→ Data lines:
##############################
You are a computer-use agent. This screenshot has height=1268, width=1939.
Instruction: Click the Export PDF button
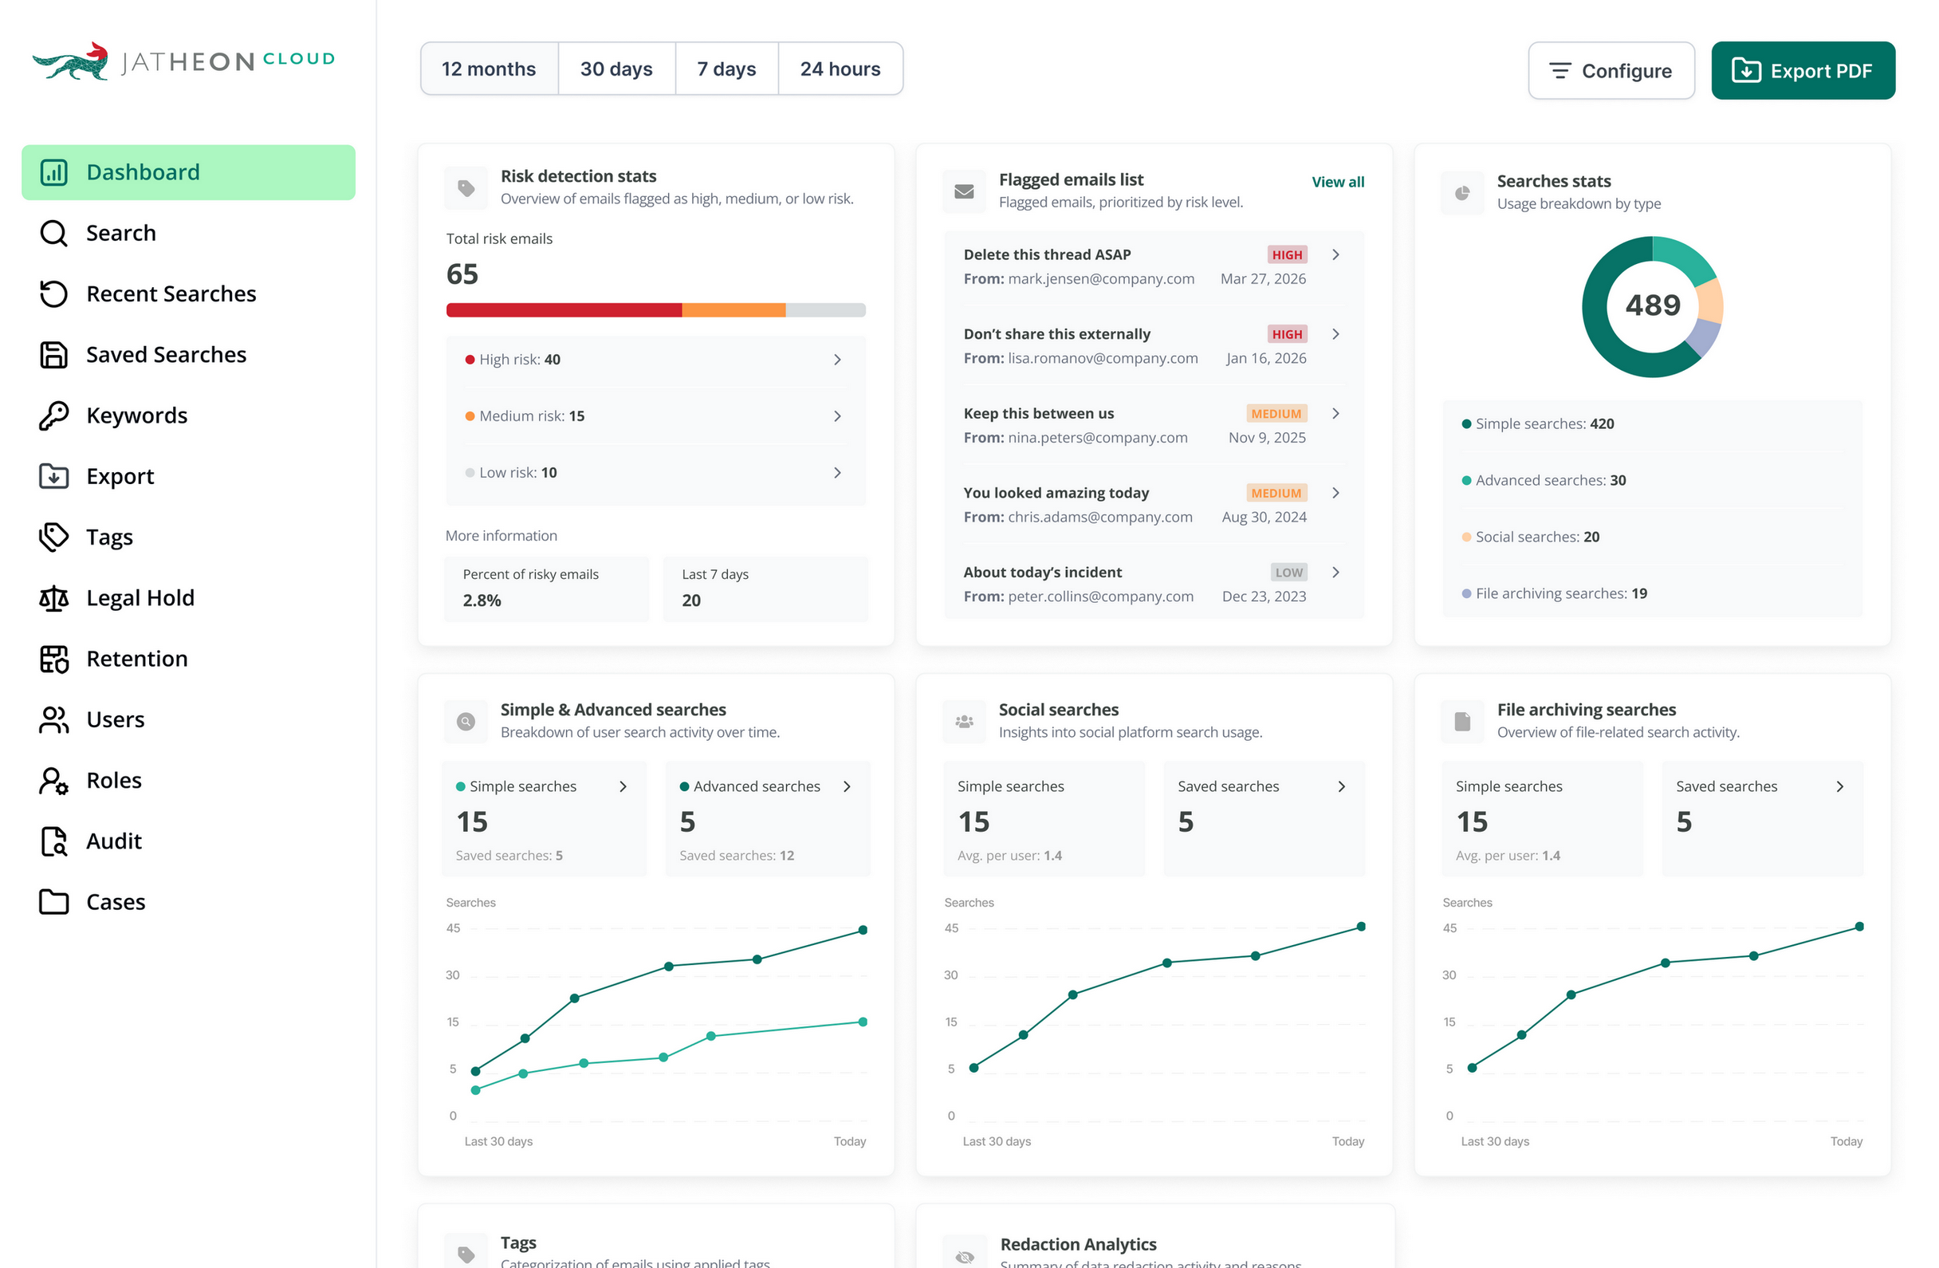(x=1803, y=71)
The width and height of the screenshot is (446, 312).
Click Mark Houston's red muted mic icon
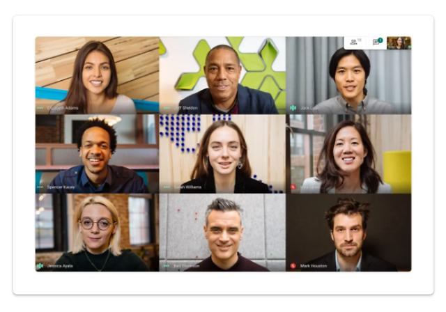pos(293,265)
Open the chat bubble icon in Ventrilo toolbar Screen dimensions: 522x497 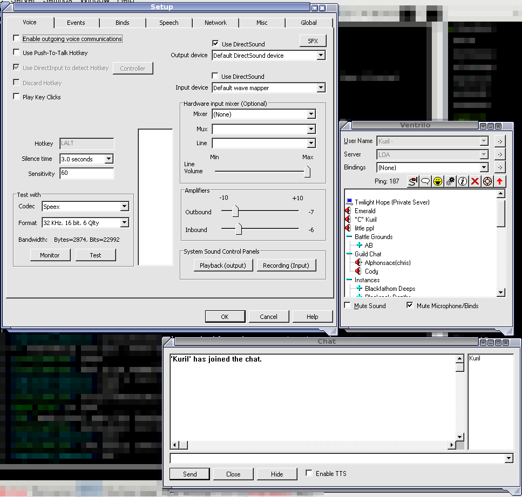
##############################
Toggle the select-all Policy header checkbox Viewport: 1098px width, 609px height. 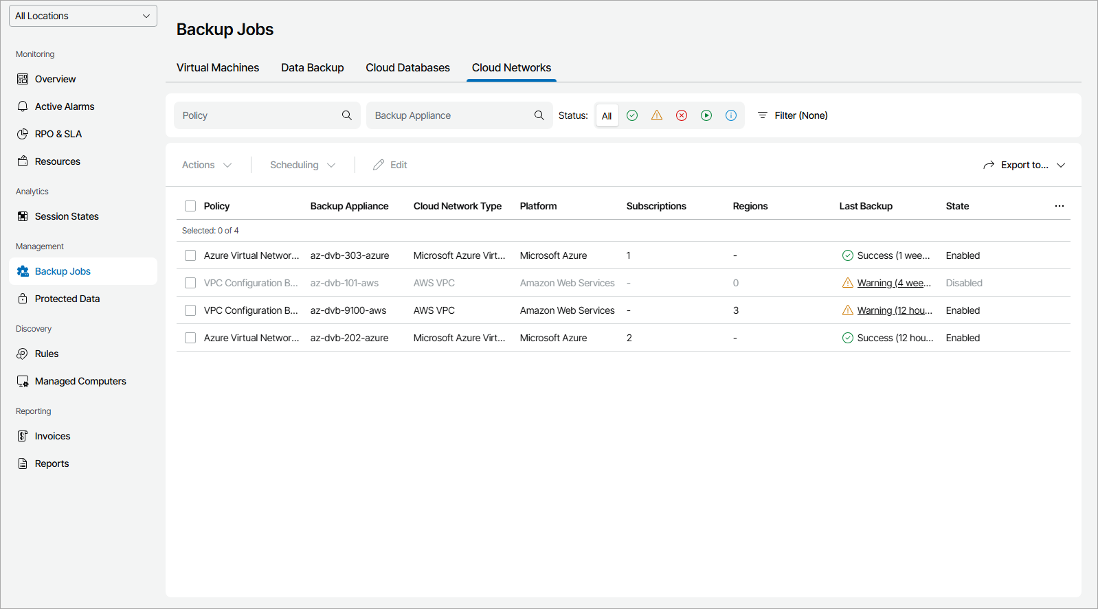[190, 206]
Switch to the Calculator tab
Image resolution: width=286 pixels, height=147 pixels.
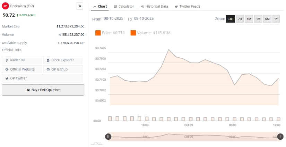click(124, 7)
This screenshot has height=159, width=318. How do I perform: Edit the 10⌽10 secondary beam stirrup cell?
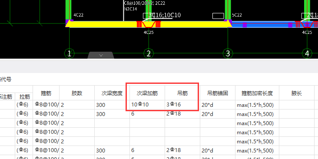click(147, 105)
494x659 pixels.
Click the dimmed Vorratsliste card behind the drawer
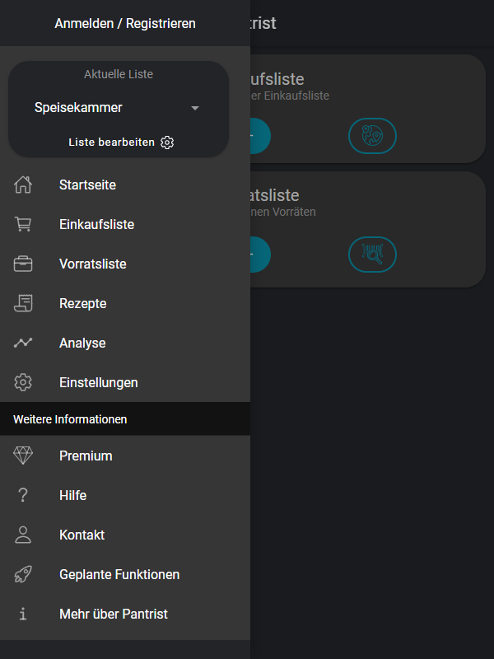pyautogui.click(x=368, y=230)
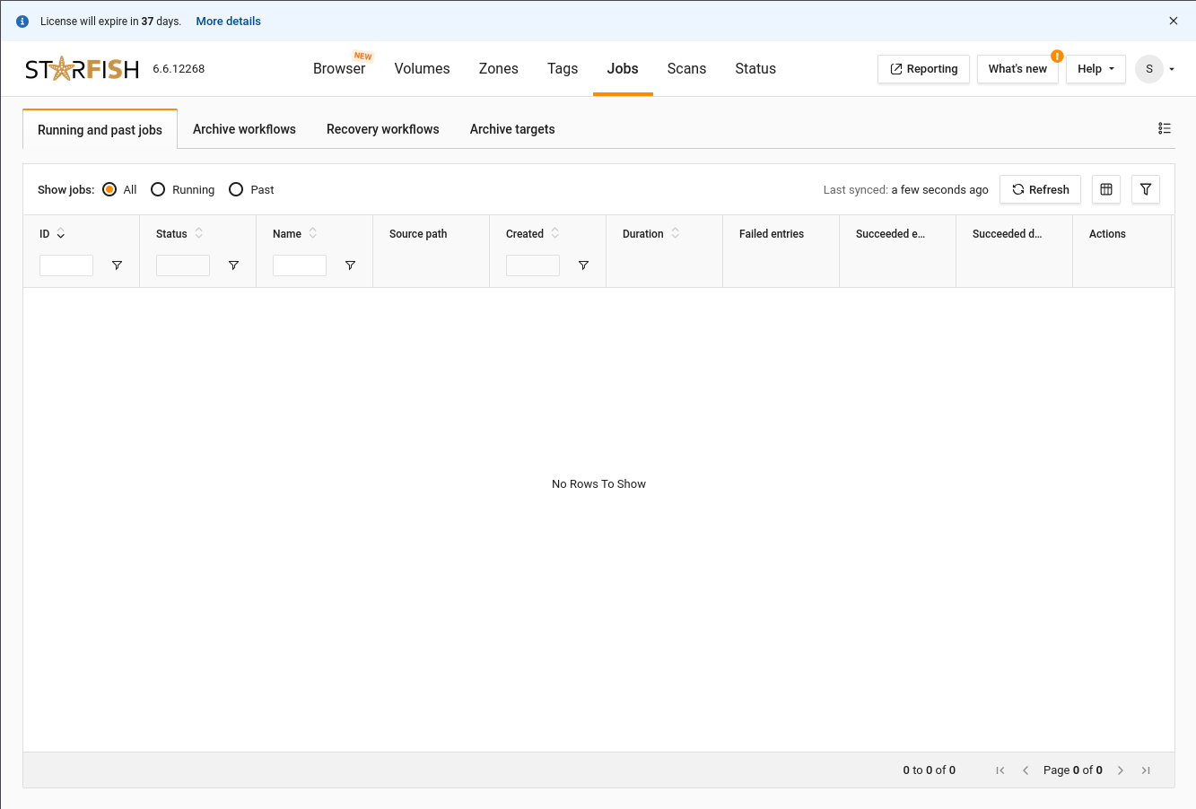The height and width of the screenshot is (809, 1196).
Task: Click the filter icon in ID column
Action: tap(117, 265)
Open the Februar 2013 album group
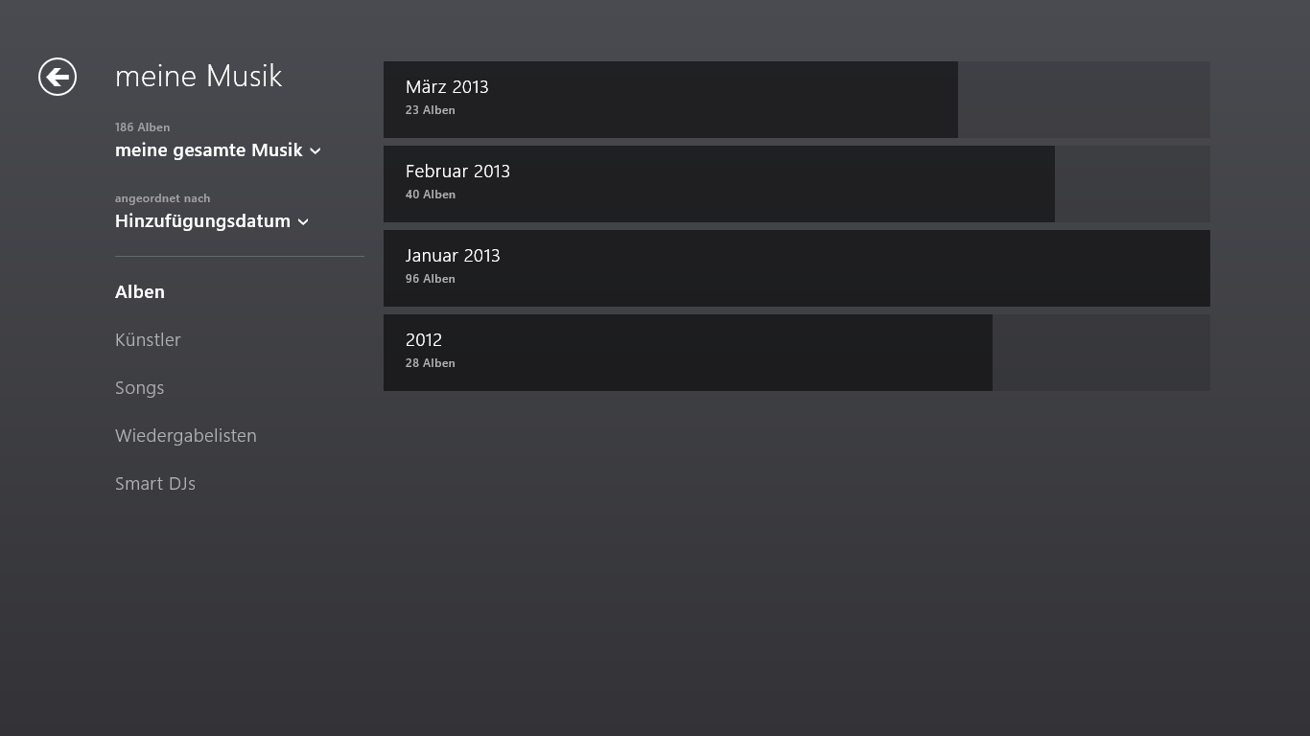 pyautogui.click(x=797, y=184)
##############################
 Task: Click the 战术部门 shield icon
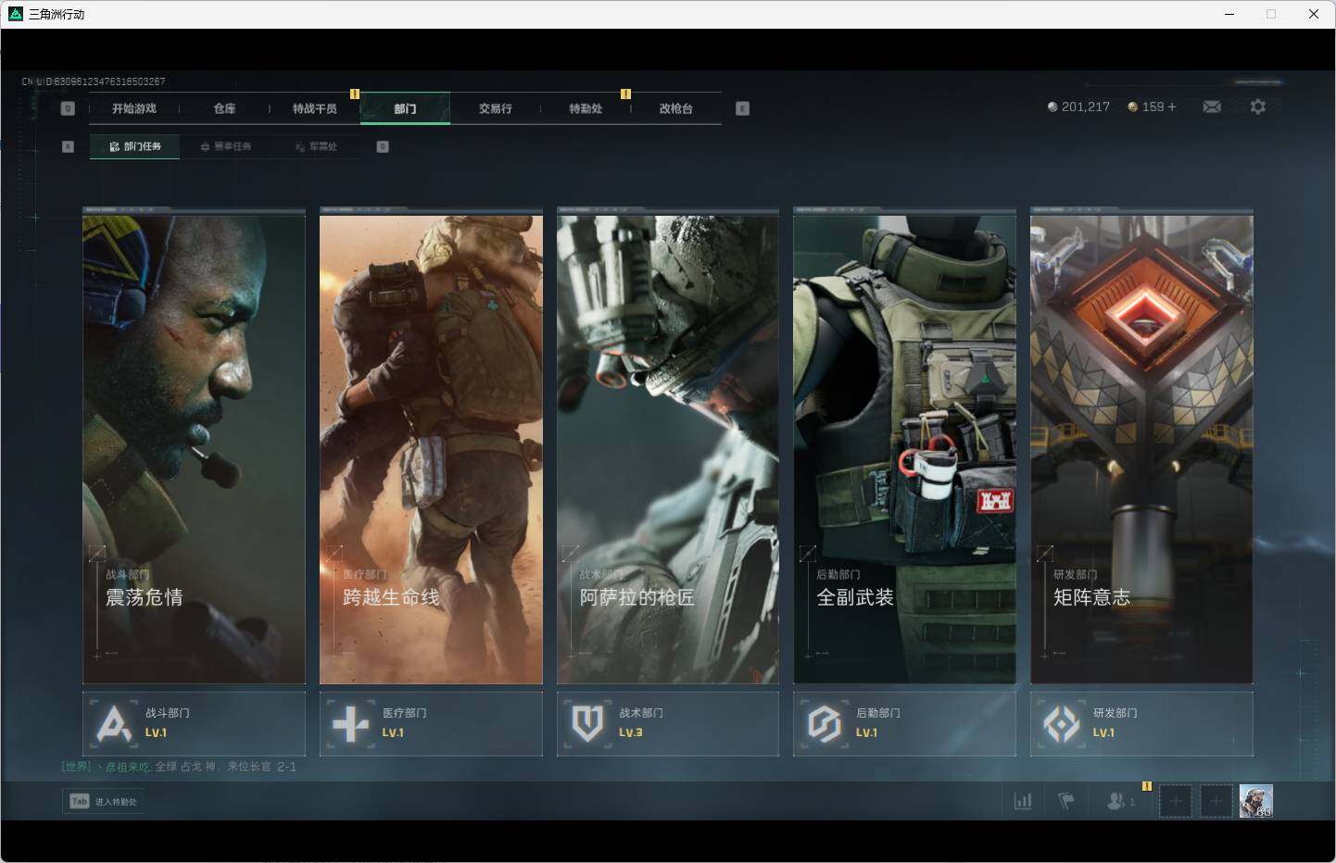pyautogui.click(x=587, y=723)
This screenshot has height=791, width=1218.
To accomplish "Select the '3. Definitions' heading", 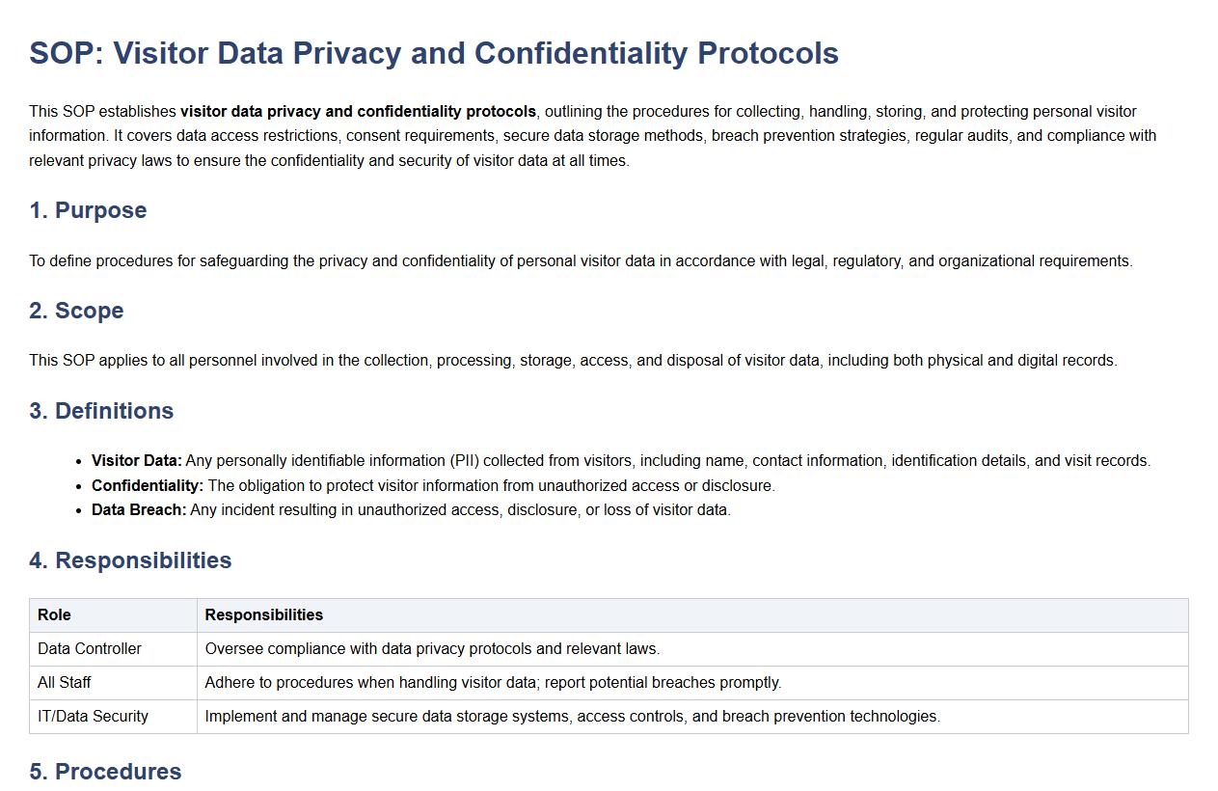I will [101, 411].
##############################
→ Work to be completed: Copy out the stretch of the listing from the line containing "Switch to the Calculator tab" through the line containing "click(147, 105)", with the pictures left out.

→ Solution to this exercise:
Switch to the Calculator tab
Image resolution: width=286 pixels, height=147 pixels.
click(124, 7)
This screenshot has height=159, width=318. How do I perform: Edit the 10⌽10 secondary beam stirrup cell?
click(147, 105)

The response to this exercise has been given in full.